━━━━━ Provided records ━━━━━
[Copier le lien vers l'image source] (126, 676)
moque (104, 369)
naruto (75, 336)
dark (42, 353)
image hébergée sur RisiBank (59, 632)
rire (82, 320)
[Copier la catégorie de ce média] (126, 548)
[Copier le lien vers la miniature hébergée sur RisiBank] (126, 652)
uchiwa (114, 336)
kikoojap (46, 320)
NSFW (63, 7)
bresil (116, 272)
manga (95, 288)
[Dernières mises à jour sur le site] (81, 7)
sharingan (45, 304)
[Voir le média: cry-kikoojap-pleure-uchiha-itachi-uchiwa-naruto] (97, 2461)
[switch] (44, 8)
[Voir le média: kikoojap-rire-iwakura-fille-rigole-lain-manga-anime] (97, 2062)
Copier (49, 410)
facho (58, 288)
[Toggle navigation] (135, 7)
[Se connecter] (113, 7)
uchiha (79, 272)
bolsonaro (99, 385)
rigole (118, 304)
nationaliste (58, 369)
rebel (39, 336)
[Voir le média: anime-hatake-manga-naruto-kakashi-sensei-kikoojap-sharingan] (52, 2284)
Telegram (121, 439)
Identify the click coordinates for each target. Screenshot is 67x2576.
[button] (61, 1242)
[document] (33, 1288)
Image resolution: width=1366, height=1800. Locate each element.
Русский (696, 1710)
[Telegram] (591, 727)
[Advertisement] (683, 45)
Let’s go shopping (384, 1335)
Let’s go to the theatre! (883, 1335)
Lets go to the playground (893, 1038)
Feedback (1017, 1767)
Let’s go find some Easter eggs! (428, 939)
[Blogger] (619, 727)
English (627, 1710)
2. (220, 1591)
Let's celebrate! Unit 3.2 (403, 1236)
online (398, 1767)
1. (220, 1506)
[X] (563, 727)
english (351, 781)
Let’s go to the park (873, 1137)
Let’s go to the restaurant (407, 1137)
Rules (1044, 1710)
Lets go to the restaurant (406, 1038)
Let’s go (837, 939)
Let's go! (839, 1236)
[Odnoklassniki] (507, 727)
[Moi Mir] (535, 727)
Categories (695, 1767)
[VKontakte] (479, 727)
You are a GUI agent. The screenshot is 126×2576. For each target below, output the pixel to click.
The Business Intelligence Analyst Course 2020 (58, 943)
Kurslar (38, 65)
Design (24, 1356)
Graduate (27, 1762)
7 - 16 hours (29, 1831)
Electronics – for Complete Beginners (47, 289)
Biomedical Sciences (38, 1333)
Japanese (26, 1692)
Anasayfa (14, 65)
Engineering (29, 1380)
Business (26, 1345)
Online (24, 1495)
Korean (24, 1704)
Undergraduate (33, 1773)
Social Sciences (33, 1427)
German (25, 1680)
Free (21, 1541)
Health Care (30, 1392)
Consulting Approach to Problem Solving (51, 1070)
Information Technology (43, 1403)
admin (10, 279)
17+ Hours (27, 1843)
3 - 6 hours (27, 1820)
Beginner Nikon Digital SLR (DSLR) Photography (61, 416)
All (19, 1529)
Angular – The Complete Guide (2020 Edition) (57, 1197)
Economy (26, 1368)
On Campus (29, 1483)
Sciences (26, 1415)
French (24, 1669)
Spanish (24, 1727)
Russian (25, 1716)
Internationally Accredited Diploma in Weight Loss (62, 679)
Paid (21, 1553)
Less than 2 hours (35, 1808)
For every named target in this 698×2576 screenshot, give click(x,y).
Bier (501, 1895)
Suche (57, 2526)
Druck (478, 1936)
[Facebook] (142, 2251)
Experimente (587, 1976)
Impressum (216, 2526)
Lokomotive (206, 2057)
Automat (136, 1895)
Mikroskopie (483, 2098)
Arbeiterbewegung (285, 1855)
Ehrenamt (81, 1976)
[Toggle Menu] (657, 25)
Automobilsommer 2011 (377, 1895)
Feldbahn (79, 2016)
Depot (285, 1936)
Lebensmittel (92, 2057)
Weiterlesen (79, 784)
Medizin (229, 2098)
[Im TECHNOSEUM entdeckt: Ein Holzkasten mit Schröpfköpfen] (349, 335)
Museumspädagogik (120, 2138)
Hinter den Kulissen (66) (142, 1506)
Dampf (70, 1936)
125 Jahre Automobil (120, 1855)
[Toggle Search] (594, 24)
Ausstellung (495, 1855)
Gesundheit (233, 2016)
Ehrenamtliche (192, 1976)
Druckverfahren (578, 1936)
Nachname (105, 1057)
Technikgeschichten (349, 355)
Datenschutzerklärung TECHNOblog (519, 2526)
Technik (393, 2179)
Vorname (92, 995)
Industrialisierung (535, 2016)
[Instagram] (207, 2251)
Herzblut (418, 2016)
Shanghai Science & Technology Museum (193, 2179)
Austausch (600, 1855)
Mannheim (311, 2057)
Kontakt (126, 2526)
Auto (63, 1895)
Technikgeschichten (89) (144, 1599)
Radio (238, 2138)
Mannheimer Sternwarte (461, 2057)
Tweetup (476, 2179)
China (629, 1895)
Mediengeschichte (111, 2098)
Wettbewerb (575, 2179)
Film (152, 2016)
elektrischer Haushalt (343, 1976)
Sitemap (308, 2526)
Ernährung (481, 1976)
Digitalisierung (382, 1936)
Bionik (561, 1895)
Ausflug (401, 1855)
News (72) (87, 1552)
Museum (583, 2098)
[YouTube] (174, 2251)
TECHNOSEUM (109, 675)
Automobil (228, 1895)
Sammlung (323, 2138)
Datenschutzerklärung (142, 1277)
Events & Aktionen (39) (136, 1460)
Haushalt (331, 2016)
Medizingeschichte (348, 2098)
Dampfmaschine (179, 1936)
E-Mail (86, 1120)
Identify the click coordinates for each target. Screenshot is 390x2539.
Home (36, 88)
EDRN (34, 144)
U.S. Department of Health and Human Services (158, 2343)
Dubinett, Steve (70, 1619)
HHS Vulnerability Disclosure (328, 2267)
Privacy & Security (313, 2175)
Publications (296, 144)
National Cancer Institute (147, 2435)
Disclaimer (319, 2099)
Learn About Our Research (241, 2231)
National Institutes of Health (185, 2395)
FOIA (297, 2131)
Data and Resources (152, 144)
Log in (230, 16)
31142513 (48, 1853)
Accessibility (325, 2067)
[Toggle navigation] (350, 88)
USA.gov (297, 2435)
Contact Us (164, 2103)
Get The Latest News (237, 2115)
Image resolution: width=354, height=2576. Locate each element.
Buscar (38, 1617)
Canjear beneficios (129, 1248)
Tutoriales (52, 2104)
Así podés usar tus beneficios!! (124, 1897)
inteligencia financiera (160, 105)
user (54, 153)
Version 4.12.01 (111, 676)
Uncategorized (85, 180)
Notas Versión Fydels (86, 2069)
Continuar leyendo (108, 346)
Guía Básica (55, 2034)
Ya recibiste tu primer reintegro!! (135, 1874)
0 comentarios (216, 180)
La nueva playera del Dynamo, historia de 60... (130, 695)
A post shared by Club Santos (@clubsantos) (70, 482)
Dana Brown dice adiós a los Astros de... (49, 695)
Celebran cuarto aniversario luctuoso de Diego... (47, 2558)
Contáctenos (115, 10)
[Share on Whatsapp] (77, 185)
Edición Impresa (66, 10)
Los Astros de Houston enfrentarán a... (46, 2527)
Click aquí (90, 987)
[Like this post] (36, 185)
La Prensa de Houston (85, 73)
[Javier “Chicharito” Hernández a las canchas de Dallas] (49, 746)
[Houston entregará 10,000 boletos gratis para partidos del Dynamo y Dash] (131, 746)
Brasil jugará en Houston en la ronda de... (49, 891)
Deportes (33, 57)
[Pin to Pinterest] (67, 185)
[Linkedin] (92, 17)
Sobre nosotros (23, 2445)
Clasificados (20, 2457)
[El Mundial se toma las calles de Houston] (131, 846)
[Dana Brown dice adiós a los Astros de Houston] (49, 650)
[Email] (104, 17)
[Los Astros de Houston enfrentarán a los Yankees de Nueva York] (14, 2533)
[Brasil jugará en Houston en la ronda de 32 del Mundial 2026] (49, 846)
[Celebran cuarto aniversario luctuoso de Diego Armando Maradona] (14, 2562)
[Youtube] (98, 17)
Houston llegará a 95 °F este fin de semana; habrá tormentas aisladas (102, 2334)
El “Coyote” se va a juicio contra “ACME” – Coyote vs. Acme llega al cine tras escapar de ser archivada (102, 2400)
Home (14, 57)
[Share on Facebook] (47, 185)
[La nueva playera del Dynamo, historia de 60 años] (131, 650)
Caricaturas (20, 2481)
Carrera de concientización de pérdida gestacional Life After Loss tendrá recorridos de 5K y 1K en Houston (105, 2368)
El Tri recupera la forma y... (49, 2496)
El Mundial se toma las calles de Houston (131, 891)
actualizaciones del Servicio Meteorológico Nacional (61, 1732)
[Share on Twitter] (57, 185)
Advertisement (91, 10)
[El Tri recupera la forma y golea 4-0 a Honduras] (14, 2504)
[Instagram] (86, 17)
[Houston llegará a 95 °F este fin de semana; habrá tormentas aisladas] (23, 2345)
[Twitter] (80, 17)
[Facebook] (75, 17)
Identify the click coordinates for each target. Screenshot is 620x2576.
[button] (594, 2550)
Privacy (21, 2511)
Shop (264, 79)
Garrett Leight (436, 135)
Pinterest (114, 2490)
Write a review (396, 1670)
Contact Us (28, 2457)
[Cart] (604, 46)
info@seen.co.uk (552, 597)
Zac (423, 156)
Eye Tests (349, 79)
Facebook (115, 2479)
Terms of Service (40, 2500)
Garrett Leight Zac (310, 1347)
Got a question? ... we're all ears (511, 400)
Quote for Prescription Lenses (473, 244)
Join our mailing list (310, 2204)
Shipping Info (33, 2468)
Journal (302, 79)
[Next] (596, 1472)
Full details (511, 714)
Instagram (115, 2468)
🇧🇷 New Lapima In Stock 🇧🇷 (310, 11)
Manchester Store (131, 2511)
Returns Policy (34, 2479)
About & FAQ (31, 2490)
━━━━━
Task requirements> Scan the records above for the word "semana". Copy each line that has it.

Solution for this problem>
Houston llegará a 95 °F este fin de semana; habrá tormentas aisladas (102, 2334)
[Houston llegará a 95 °F este fin de semana; habrá tormentas aisladas] (23, 2345)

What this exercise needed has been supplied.